The gated approach is iterative, but the one essential at every step is documentation. So you need to plan and document, execute and document, evaluate and document and then repeat.

Data collected throughout manufacturing, including process parameters and analytical results, is a critical component of your documentation. This data is part of the feedback loop for process control and optimization, and is also an important record from a regulatory perspective, demonstrating process reliability, robustness and repeatability.

Biologics require strict oversight

As you progress through clinical trials to commercialization, the regulatory requirements become increasingly stringent. Approval of biologics in the US requires a Biologics License Application (BLA). Due to the nature of biologics, which are produced by living cells, the process as well as the product must be validated and strictly monitored against CQAs throughout the manufacturing process, not just at the end as for chemistry-based drugs.

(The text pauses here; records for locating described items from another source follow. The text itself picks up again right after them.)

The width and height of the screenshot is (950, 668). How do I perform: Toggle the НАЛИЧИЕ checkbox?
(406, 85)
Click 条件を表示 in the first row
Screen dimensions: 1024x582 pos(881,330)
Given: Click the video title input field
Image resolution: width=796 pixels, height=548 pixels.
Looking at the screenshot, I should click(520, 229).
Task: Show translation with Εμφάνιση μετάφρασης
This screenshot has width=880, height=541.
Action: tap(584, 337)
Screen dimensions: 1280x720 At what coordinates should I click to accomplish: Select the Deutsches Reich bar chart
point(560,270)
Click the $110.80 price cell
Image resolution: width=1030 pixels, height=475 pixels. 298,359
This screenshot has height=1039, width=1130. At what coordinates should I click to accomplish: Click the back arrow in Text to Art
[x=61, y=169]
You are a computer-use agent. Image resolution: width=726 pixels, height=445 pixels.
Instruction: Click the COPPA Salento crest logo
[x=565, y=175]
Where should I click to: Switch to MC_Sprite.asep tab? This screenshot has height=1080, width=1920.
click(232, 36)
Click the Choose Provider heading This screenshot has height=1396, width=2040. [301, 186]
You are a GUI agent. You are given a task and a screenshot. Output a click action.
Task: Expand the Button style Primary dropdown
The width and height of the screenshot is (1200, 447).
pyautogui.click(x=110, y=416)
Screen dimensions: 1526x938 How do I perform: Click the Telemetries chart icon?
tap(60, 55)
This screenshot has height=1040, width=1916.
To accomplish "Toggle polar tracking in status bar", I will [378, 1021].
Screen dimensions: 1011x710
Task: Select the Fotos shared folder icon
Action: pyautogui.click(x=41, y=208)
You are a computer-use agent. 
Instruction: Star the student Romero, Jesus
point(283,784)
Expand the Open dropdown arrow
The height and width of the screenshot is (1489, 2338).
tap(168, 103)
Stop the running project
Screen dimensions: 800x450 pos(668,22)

The core objective of the BLA is to ensure patient safety and drug efficacy when used as directed. The BLA provides the FDA reviewers information on the complete history of the drug, from clinical trials design, results, and conclusions through proposed labeling, including patent and manufacturing information. To gain approval, the regulatory bodies must approve not only the end product, but also the CQAs, process, equipment, consumables and cell lines that went into the production.

Regulatory compliance is an ongoing process

As your drug or therapy moves through clinical studies and commercialization, expect to be in close communications with your regulator. Plan on sharing and discussing reporting and results at milestones and regular intervals. All aspects, including clinical plan, manufacturing, analytical methods and results will be reviewed, as the regulator builds familiarity and deep understanding of your drug and processes. They will also conduct a pre-approval inspection (PAI) of your commercial manufacturing facilities. Continue to look to them for insights and guidance regarding the regulatory process, but remember, they don’t replace having your own expert on your team.